Religious and Cultural

          Religious beliefs reinforce the commitment to marriage. Many faiths hold that the husband is head of the family and it is a wife's duty to be submissive to him. Clergy and secular counselors are often trained to see only the goal of "saving" the marriage at all costs, rather than the goal of ending the violence. A victim with deep religious beliefs may find her faith creates insurmountable obstacles in her attempt to escape an abusive relationship.

Fear

          The number one reason for not leaving is fear. The basis for this fear is grounded in a severe reality. According to the FBI, up to 40% of female homicides in any given year occur when the woman decides to leave the abusive relationship. Moreover, the Department of Justice (DOJ) statistics indicate women who attempt to leave are 75% more likely to be murdered, than women who stay. An abuser views his partner's leaving as the ultimate form of betrayal; feeling thwarted, he then seeks to punish. Since violence and threats are tactics used by the batterer, the woman's leaving stymies his sense of power and control.

WHEN SHE DOES LEAVE

          As described above, there are many obstacles preventing a victim from leaving an abusive relationship. Consequently, it is very important to have the appropriate services available when a victim does summon up the courage to leave. Without strategic planning and legal intervention, leaving a violent relationship can be extremely dangerous. When a battered woman decides to leave, a "safety plan" should be in place. Avoiding separation violence requires the assistance of social services, individual support systems, law enforcement and Legal Services.

          Community Legal Aid Society, Inc. (CLASI) and Delaware Volunteer Legal Services (DVLS) help victims of domestic violence acquire the legal means to leave a relationship. The legal representation provided by the two agencies enables victims to obtain protection from abuse orders (PFA), to fight for custody of their children and to legally end a violent marital relationship.
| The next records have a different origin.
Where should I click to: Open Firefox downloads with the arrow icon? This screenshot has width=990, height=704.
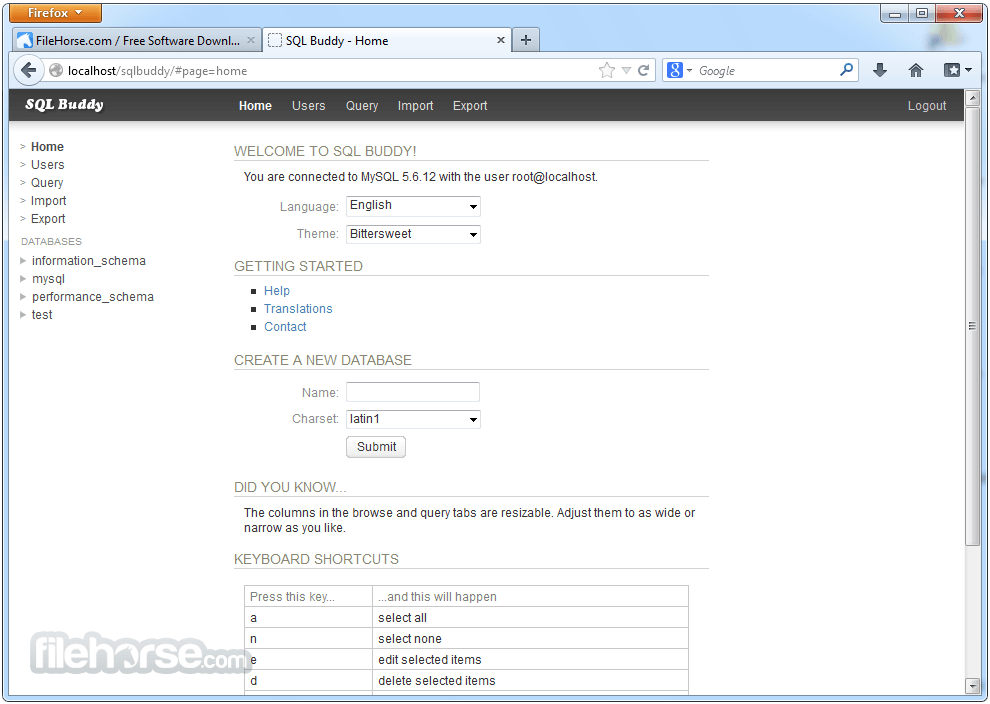[x=879, y=70]
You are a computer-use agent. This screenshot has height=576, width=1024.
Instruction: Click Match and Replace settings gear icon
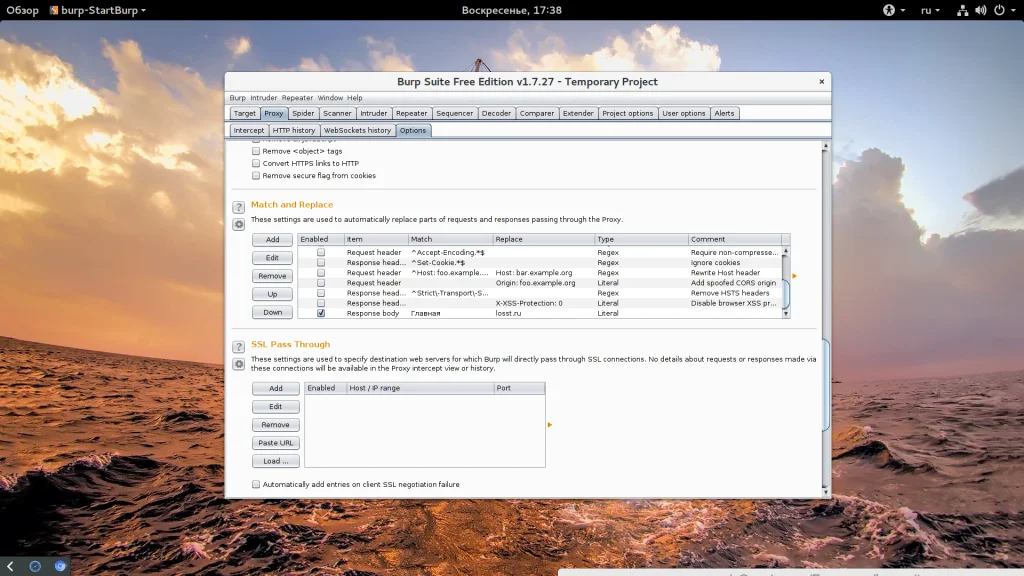(x=239, y=224)
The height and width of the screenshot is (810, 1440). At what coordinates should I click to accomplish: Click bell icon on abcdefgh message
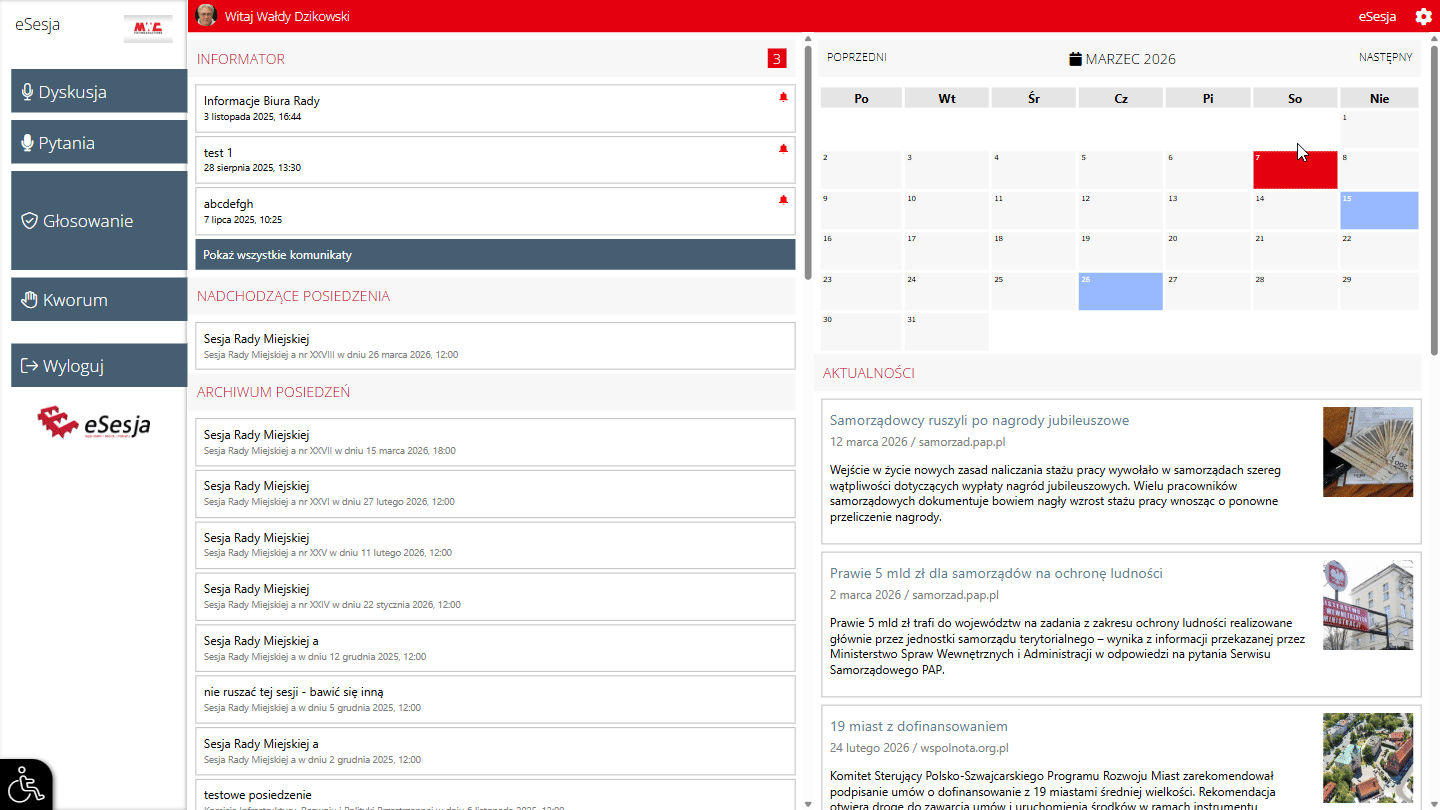(x=783, y=200)
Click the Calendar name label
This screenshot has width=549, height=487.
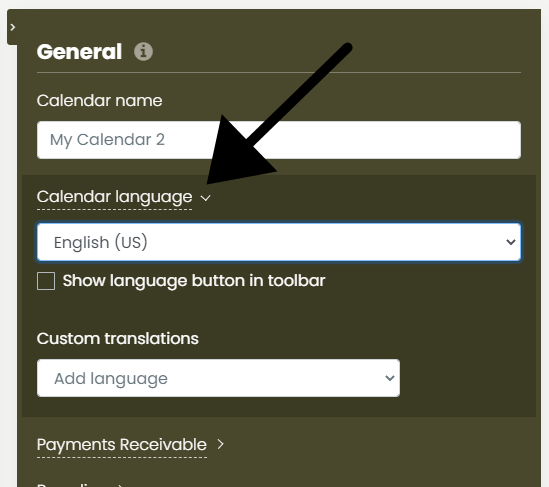[x=99, y=100]
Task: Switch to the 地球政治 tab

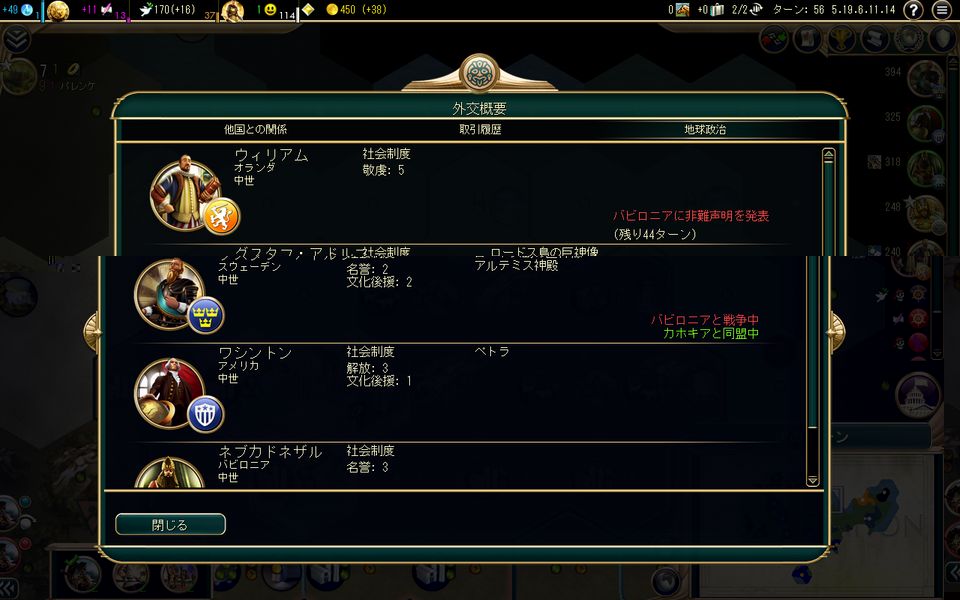Action: 705,129
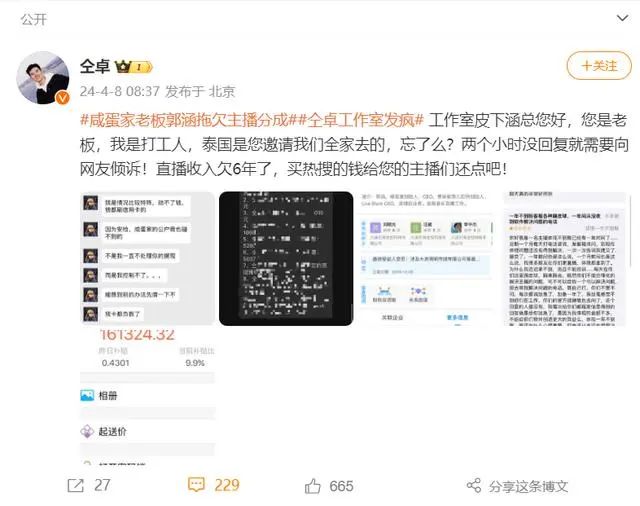640x506 pixels.
Task: Click the 全卓 profile avatar
Action: click(43, 78)
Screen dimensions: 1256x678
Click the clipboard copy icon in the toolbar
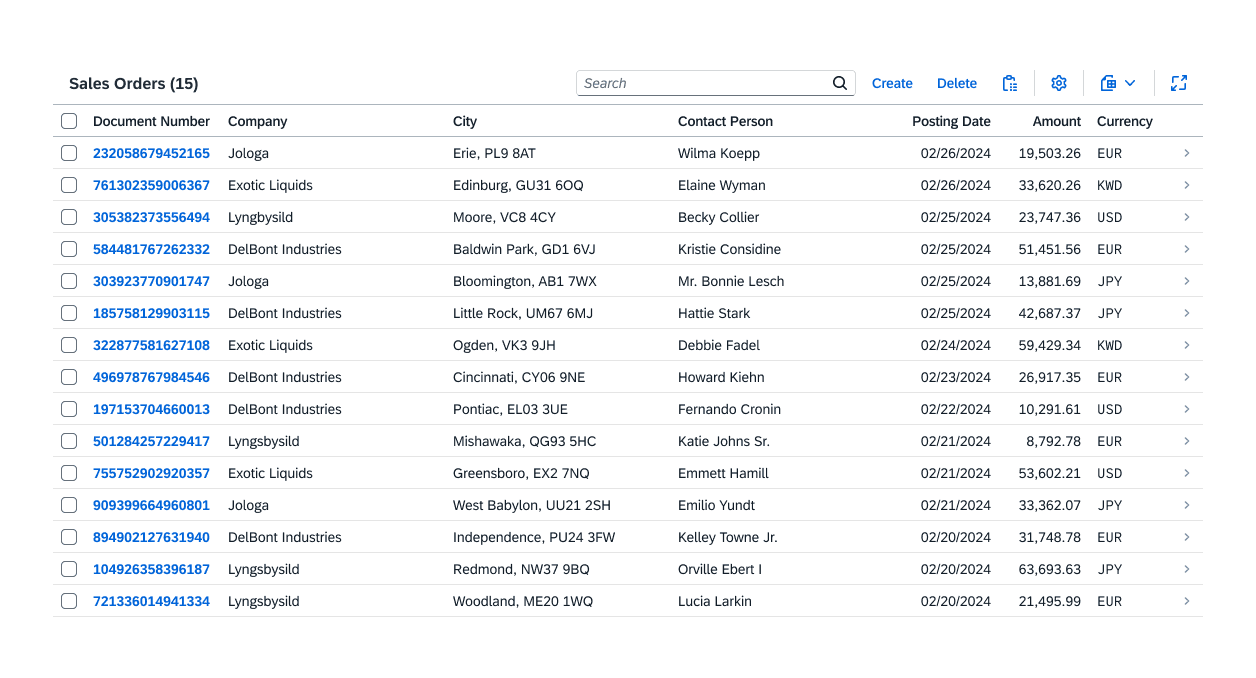pyautogui.click(x=1010, y=83)
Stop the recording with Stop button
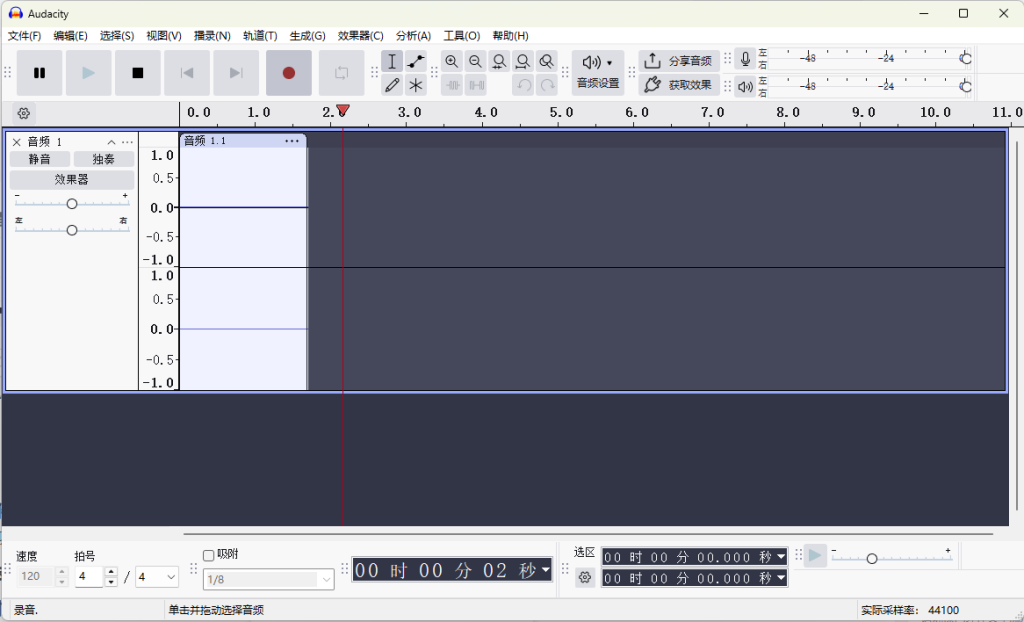Screen dimensions: 1024x622 pos(138,73)
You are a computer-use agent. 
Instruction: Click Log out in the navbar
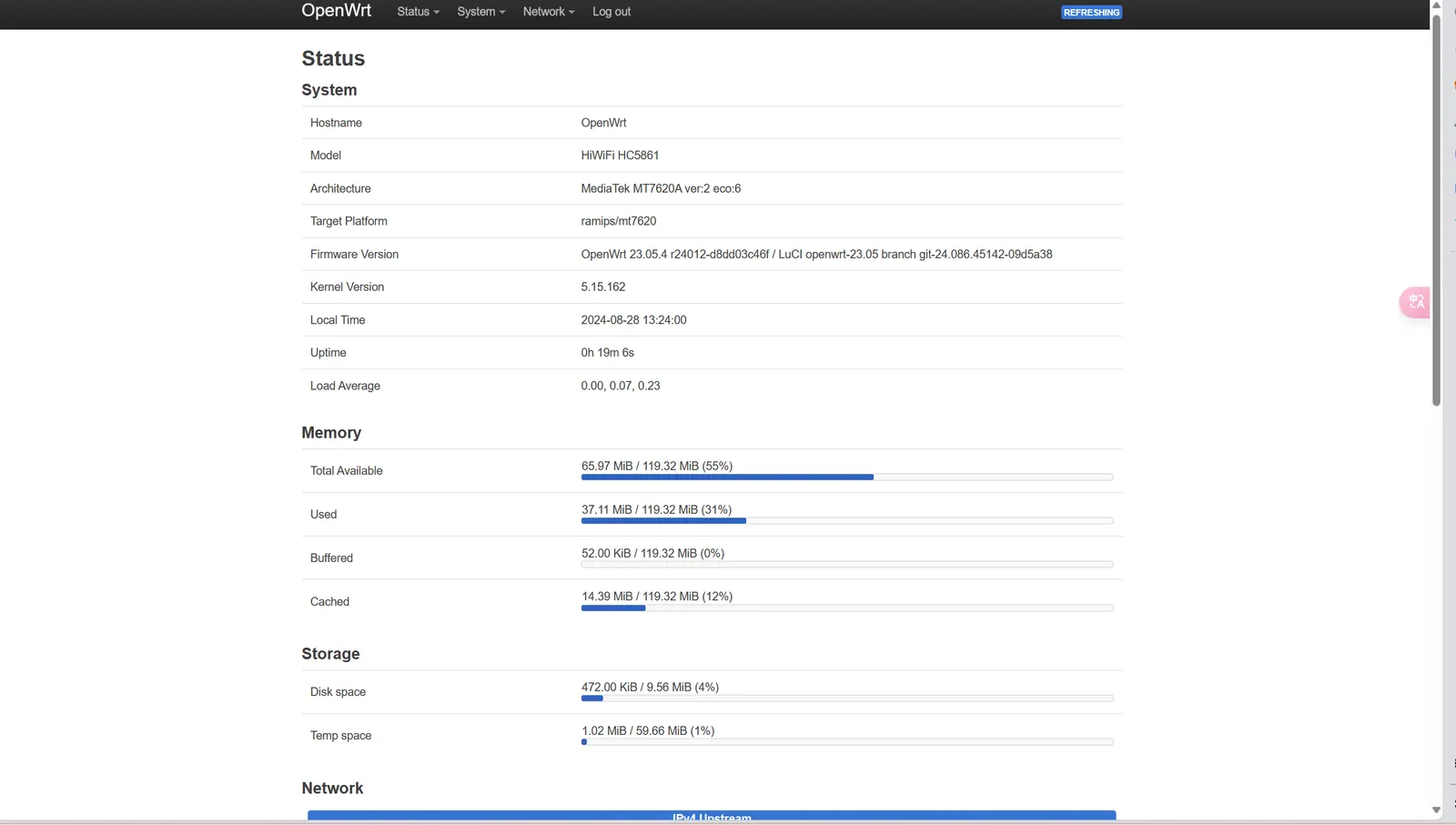(611, 12)
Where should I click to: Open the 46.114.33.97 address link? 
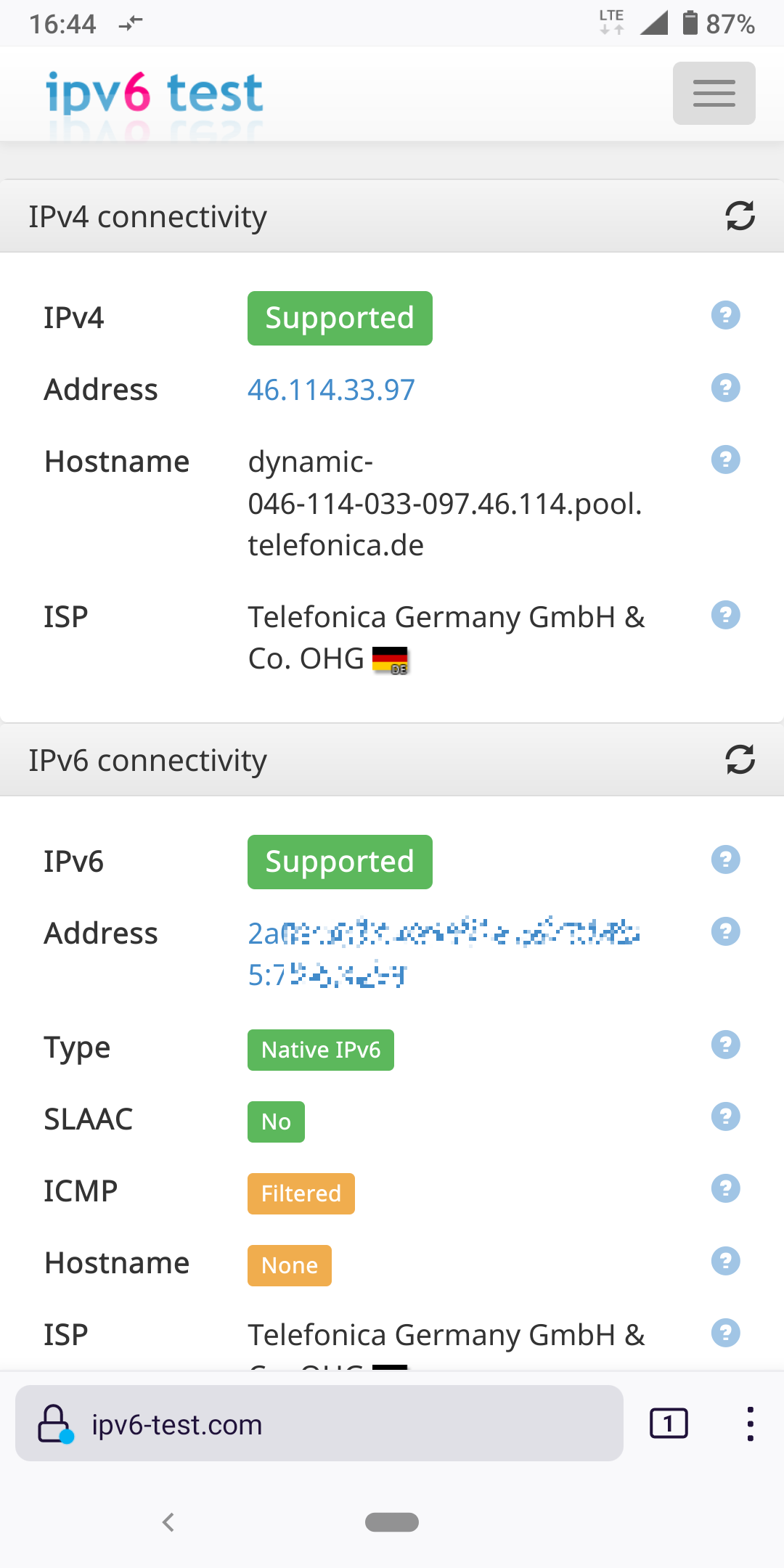(331, 390)
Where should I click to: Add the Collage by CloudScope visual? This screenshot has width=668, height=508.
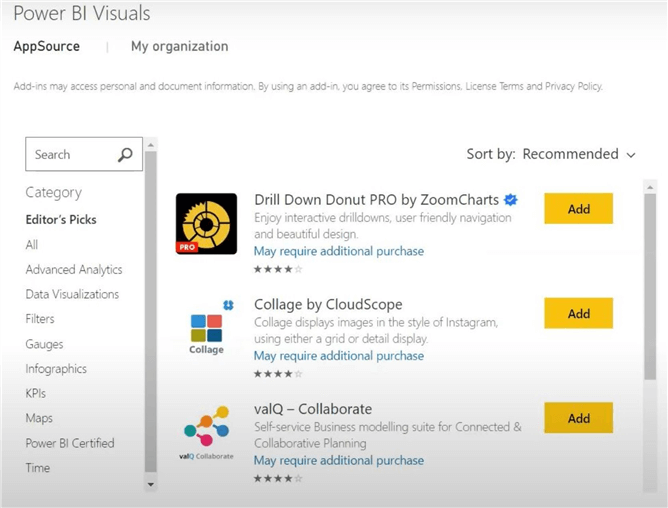click(x=578, y=313)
In addition, the agencies collaborate extensively with other Delaware agencies that provide the social services, individual support systems and law enforcement to make available the full range of services necessary for victims to obtain safety and avert separation violence.

          It is extremely important for society to remember that a woman who suffers from domestic violence is always a victim. In light of the violent behavior of the abuser and the significant obstacles presented, the victim of domestic violence should not be seen as contributing to her own difficulties when she fails to leave the relationship. Rather, support networks and services should be put in place to remove the obstacles and provide the victim with a clear path to safety.